By Avvenire
12 novembre 2017
Luca Geronico
12 novembre 2017
Luca Geronico
«Il primo problema per chi ritorna è la fiducia. I cristiani sono stati martoriati e gli yazidi hanno
lo stesso problema e forse sono ancora più abbandonati perché non
hanno un retroterra in Occidente, dove potersi rifugiare», osserva Mario Giro. «L’unica vera risposta – prosegue il viceministro degli Esteri –
è che la comunità internazionale se ne faccia carico mentre oggi,
comprensibilmente, è ancora preoccupata dalla guerra contro il
Califfato e di quanto accade nella vicina Siria. Ancora non c’è un vero
programma globale, nemmeno dell’Onu, di “replacement” di tutte queste
persone protette ed accompagnate». Una “protezione internazionale”,
invocata come un mantra per tre anni dai caldei e dei siro-cattolici
sfollati a Erbil, Dohuk e nel resto del Kurdistan iracheno. «È quello
che ci vuole, e il più rapidamente possibile. L’Italia lo desidera e non
vede altra possibilità: se no se ne dovranno andare tutti». È come un
appello la riflessione di Giro che prosegue: «Immagino il dilemma di
un capofamiglia cristiano o yazida in questo momento.

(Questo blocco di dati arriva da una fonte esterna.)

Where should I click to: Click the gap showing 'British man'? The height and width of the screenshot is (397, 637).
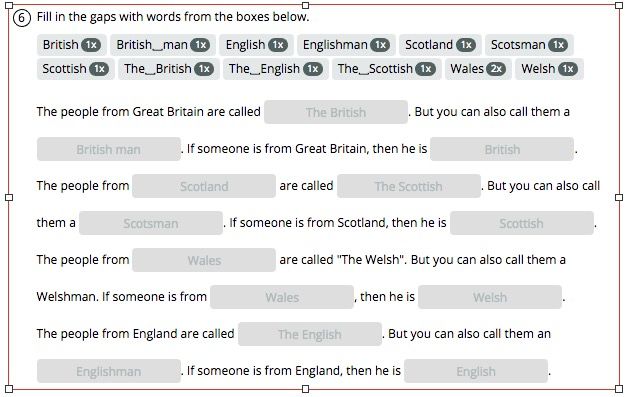point(108,149)

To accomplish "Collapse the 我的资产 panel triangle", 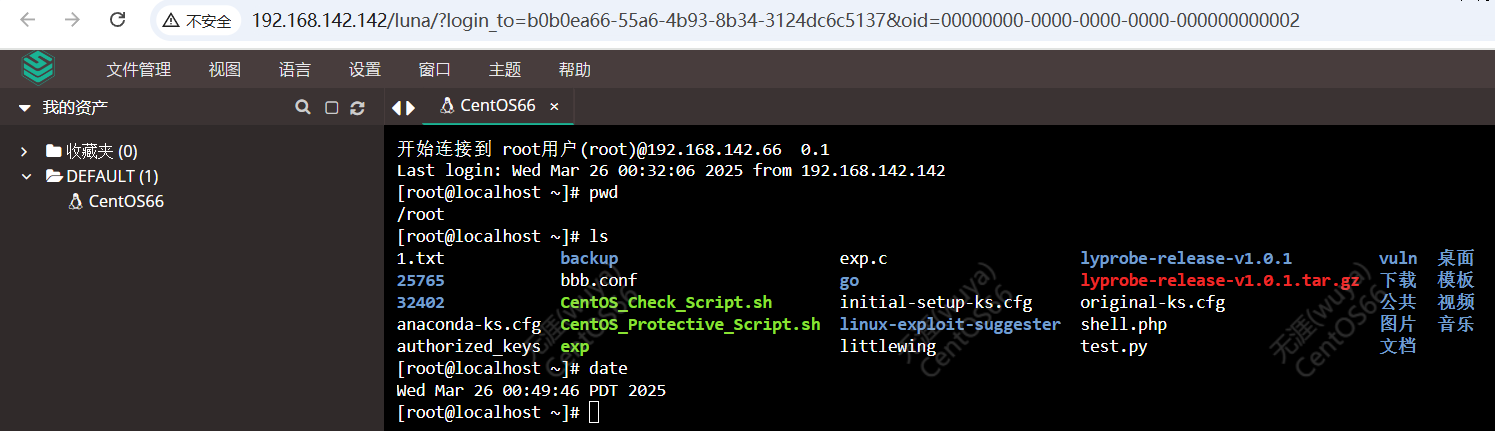I will point(25,107).
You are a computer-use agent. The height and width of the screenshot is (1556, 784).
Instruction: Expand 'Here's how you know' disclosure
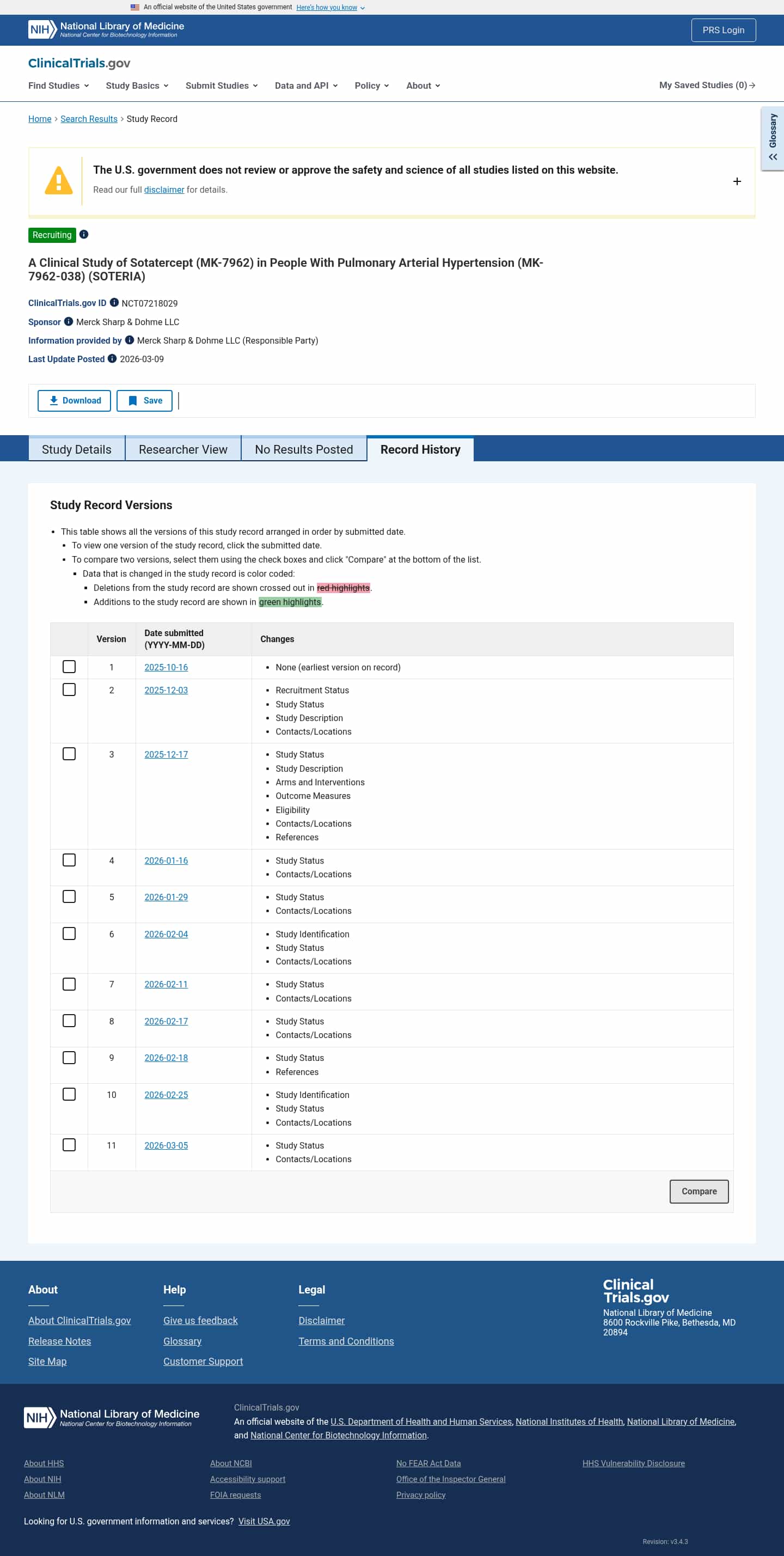(x=330, y=7)
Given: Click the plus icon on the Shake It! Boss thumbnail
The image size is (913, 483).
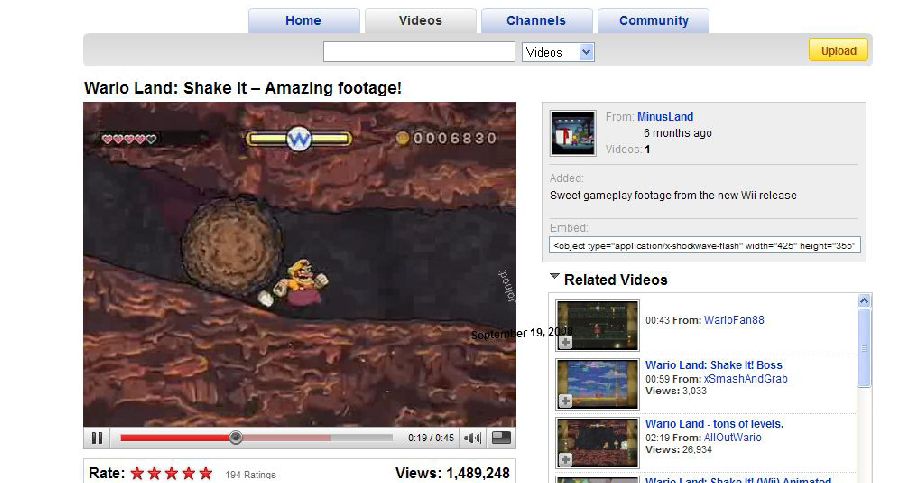Looking at the screenshot, I should pyautogui.click(x=565, y=400).
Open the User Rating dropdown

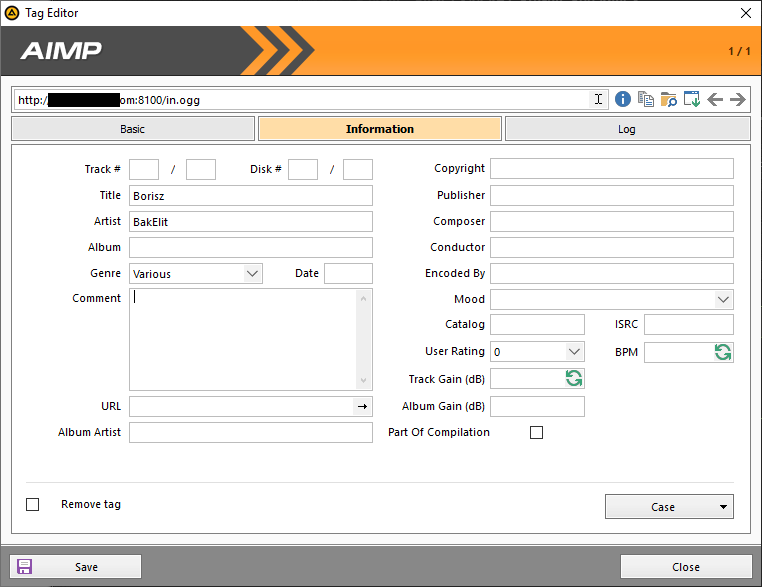574,352
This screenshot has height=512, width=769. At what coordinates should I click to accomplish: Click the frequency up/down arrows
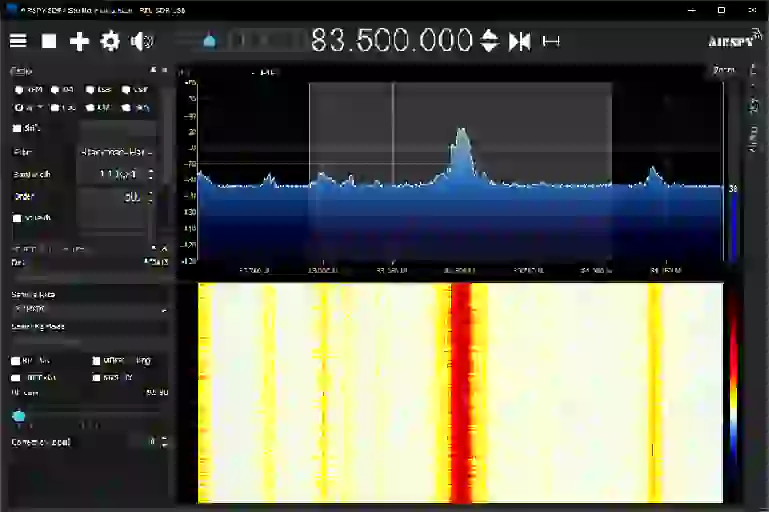coord(489,41)
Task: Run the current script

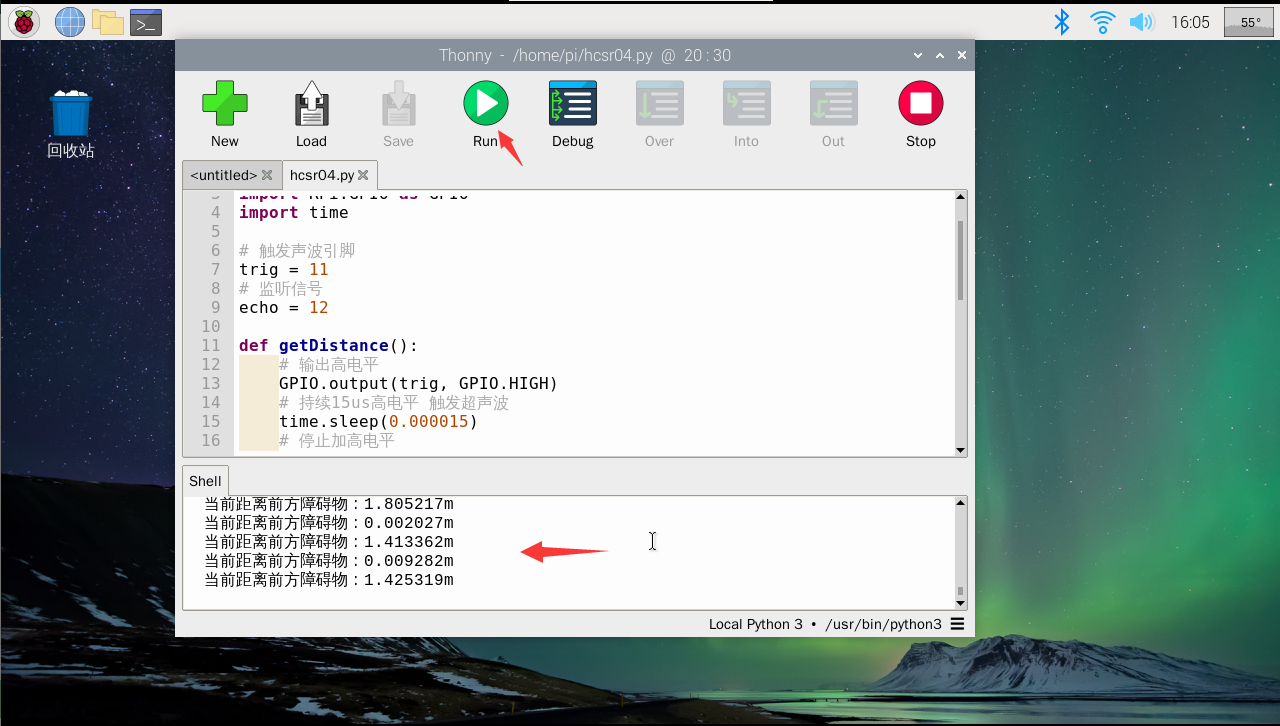Action: point(485,104)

Una triste realtà
da cui non si sfugge senza un sistema internazionale ». Un rientro fra
incertezze e paure per chi, in 3 anni di attesa, non ha tentato di
emigrare in Occidente o in Australia.
Un rientro quasi obbligato
da quanto, fra settembre e ottobre, la diocesi di Erbil non ha più
pagato gli affitti per le case agli sfollati. Dismessi pure i campi
profughi tranne quello di “Ankawa 2”: ora accoglie solo 150 famiglie
cristiane fuggite da Mosul che non si fidano ancora a rientrare. Per
gli altri nessuna casa e nemmeno istruzione ai figli: il governo ha
chiuso a Erbil le scuole per i profughi e, trasferiti gli insegnanti,
iniziato una riapertura a singhiozzo dei corsi nella Piana di Ninive.
Impossibile avere una contabilità esatta dei rientri: da Erbil sono
ripartiti circa 25mila cristiani a cui si devono aggiungere quelli
delle altre province del Kurdistan. Per prima cosa i
cristiani chiedono ai sacerdoti già residenti la benedizione della
casa, scampata alla distruzione: infissi riparati con mezzi di fortuna e
una ripassata di bianco su mura nere di fumo con i mobili devastati
accatastati in giardino. Benedizione di una abitazione che spesso è
presa in affitto, a prezzi di favore, perché metà delle case sono state
devastate. Per 2.500 famiglie cristiane di Qaraqosh – circa 20mila
abitanti quando nel 2015 erano più del doppio – questo è il ritorno a
Ninive. Ancora più incerto il rientro nei centri più piccoli come
Bartalla e Bashiqa, ancora più indifesi e in buona parte rasi al suolo.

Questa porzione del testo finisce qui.